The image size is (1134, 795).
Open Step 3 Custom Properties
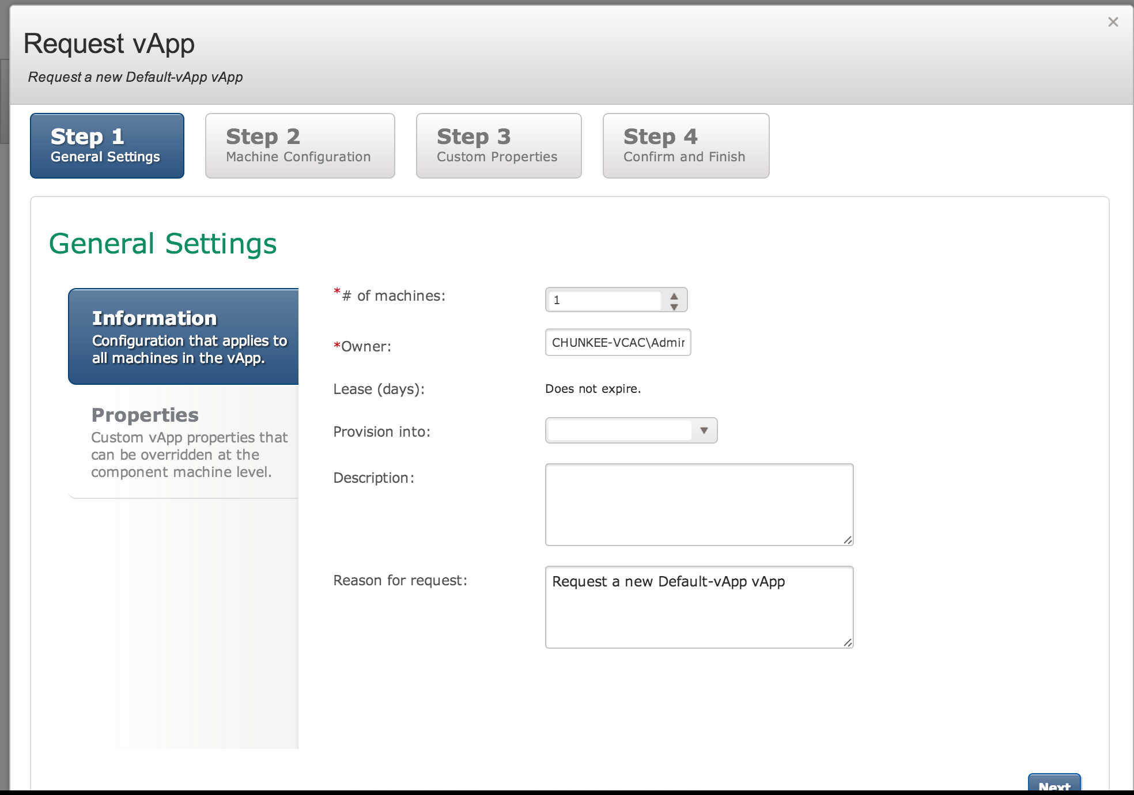click(498, 146)
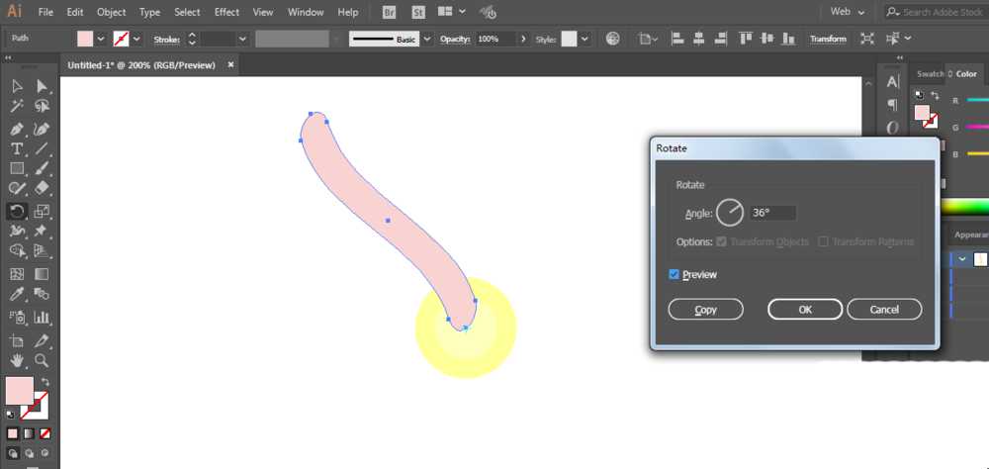Toggle Transform Patterns checkbox
This screenshot has height=469, width=989.
pyautogui.click(x=823, y=241)
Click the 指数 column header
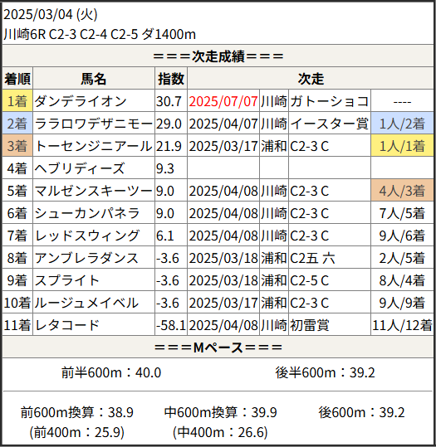The width and height of the screenshot is (436, 447). 171,79
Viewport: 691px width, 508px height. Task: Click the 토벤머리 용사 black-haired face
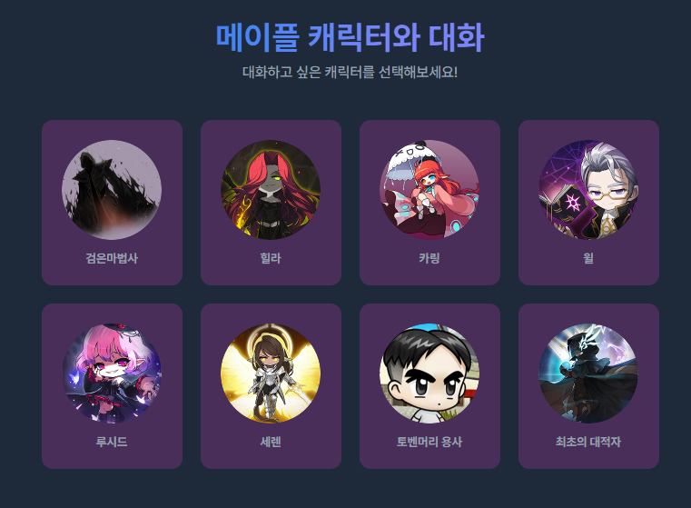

Challenge: Arrange the listing above as a Markdown table with the columns Row and Text, where Row holds a row number and Text holds the line, and skip any blank lines. Leave the pictures out of the table.

Output for this exercise:
| Row | Text |
|---|---|
| 1 | The image size is (1134, 795). |
| 2 | Open Step 3 Custom Properties |
| 3 | click(498, 146) |
| 4 | Toggle Transform Patterns checkbox |
| 5 | This screenshot has height=469, width=989. |
| 6 | pyautogui.click(x=823, y=241) |
| 7 | Click the 指数 column header |
| 8 | The width and height of the screenshot is (436, 447). 171,79 |
| 9 | Viewport: 691px width, 508px height. Task: Click the 토벤머리 용사 black-haired face |